**Exercise brief:** The answer consists solely of the lines running from the one with "Given: Unstar the Heat Pump dashboard" through the final line below, transcribed exactly and without any pictures.

**Supplied records:**
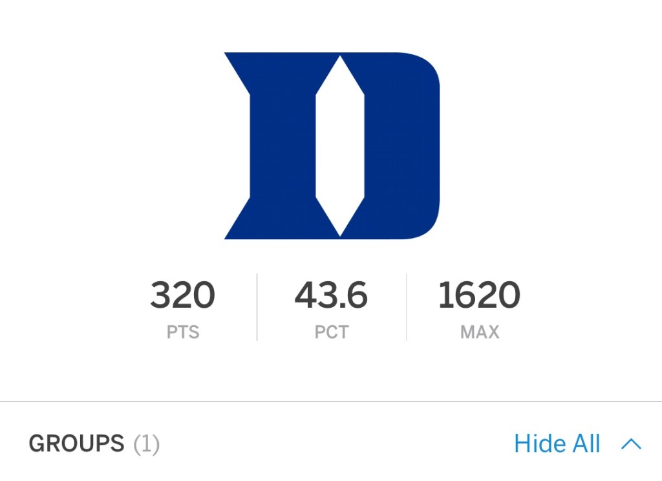Click the GROUPS section heading
662x481 pixels.
(x=76, y=444)
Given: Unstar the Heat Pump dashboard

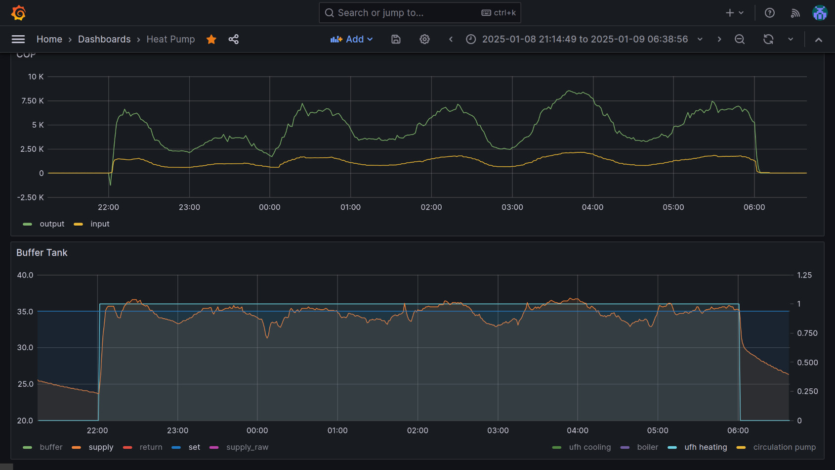Looking at the screenshot, I should coord(211,39).
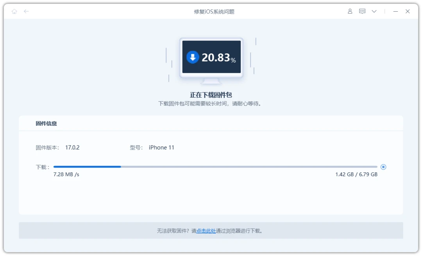The width and height of the screenshot is (422, 256).
Task: Click the iPhone 11 model text
Action: [x=161, y=148]
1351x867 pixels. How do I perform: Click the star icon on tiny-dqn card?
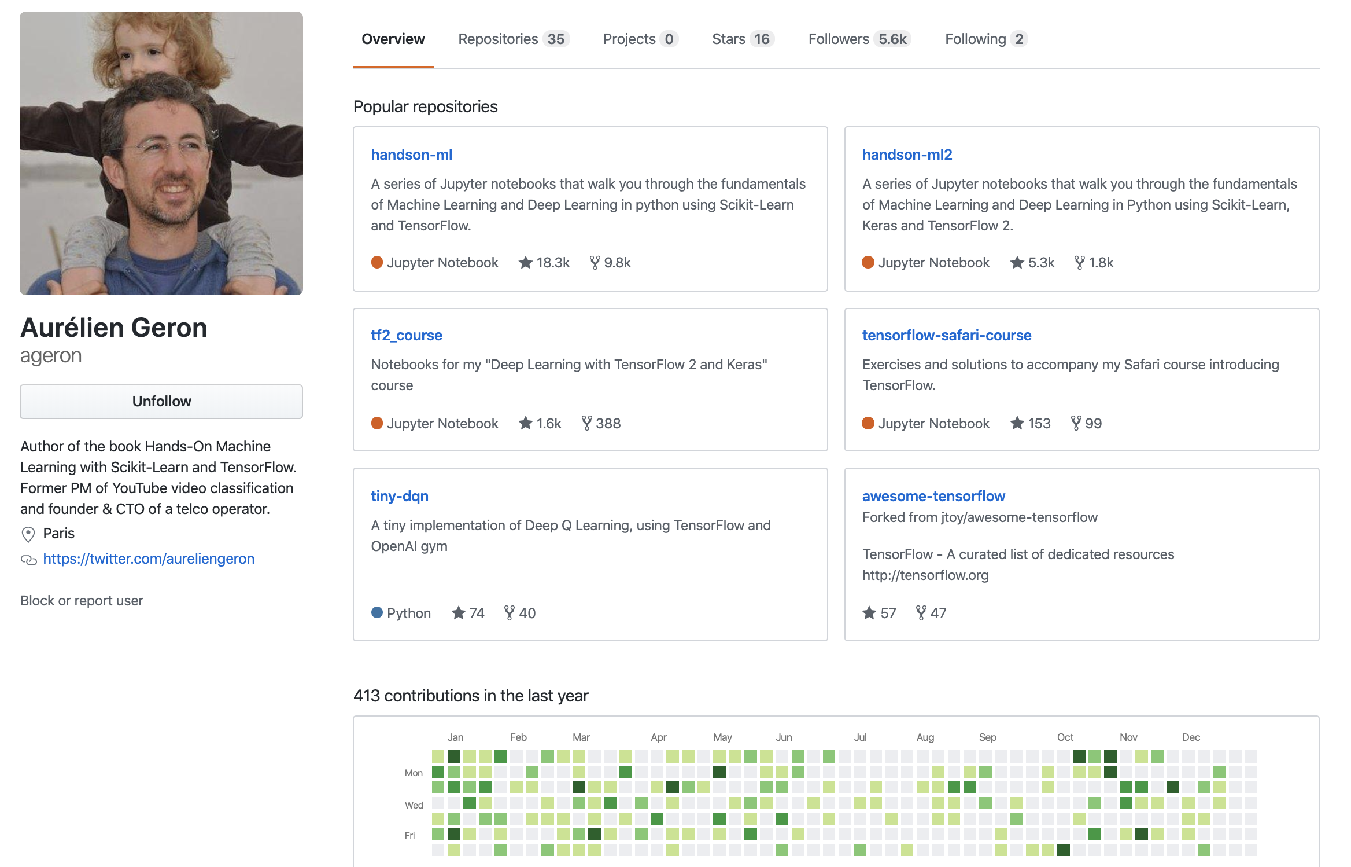click(x=458, y=613)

**Problem solution:**
Given: Unstar the Heat Pump dashboard

Looking at the screenshot, I should coord(211,39).
The width and height of the screenshot is (422, 256).
Task: Click the iPhone 11 model text
Action: [x=161, y=148]
1351x867 pixels. How do I perform: Click the star icon on tiny-dqn card?
click(x=458, y=613)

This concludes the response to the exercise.